Tahun 1982, ada buku tentang tertawa yang legendaris. Judulnya Mati Ketawa Cara Rusia. Buku ini terjemahan dari buku bahasa Inggris Russia Dies Laughing: Jokes from Soviet Russia. Buku ini diterbitkan oleh Pustaka Grafitipers, penerbit yang menjadi bagian dari penerbit Majalah TEMPO. Zhanna Dolgopolova, editor buku tersebut, menghimpun 200 lelucon di kalangan warga Rusia dengan beragam tema. Mulai dari lelucon politik sampai lelucon rumah tangga. Kerennya, Abdurrahman Wahid yang kita kenal dengan sapaan Gus Dur, memberi Kata Pengantar di buku itu, yang membuat kita ngakak habis.

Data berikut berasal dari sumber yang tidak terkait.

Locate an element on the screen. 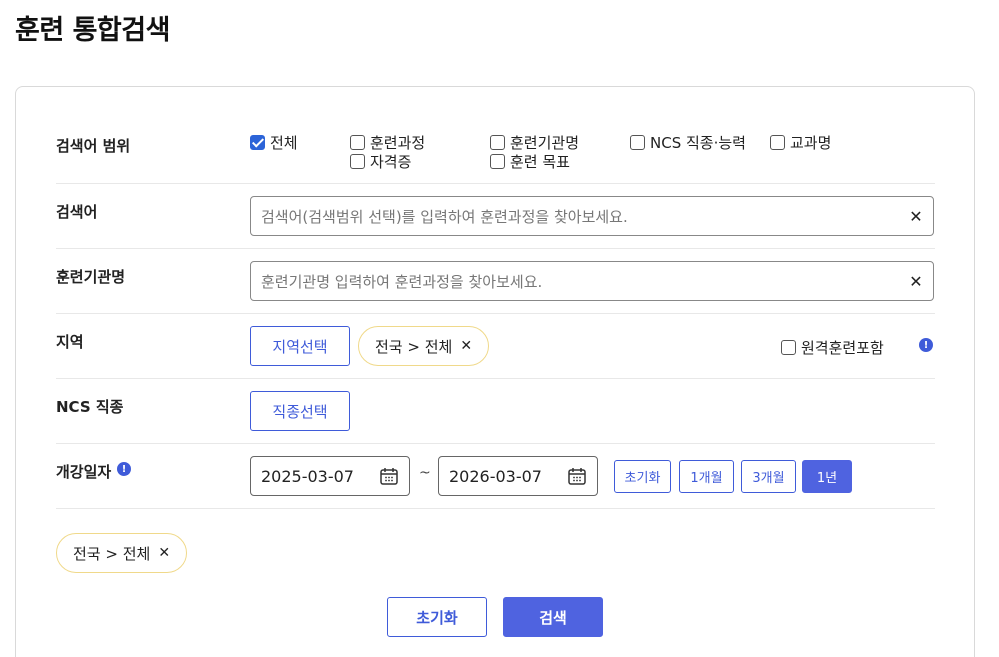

Oh, ya, masyarakat Jepang, khususnya mereka yang bermukim di Kota Houfu, Prefektur Yamaguchi, punya ritual tertawa yang khas. Â Mereka secara regular menggelar Festival Warai-Kou. Dalam ritual ini, tertawa memiliki arti tersendiri. Tawa yang pertama menunjukkan rasa terima kasih untuk panen yang berlimpah dalam setahun. Tawa kedua menunjukkan doa agar panen tahun depan lebih berlimpah. Sementara, tawa ketiga untuk melupakan hal-hal pahit yang terjadi tahun ini.
Mengingat manfaat tertawa, Dr. Madan Kataria dari India memperkenalkan Yoga Tertawa pada tahun 1995. Teknik Yoga Tertawa tersebut, kini sudah menyebar ke seluruh penjuru dunia. Saat ini, tak kurang dari 6.000 klub di 60 negara di dunia, yang dengan sengaja mengembangkan Yoga Tertawa ini. Salah satu negara yang mengembangkan teknik yoga ini adalah Vietnam. Selama beberapa tahun terakhir, ratusan orang berkumpul di taman Kota Hanoi untuk berlatih Yoga Tertawa di bawah arahan master Le Anh Son.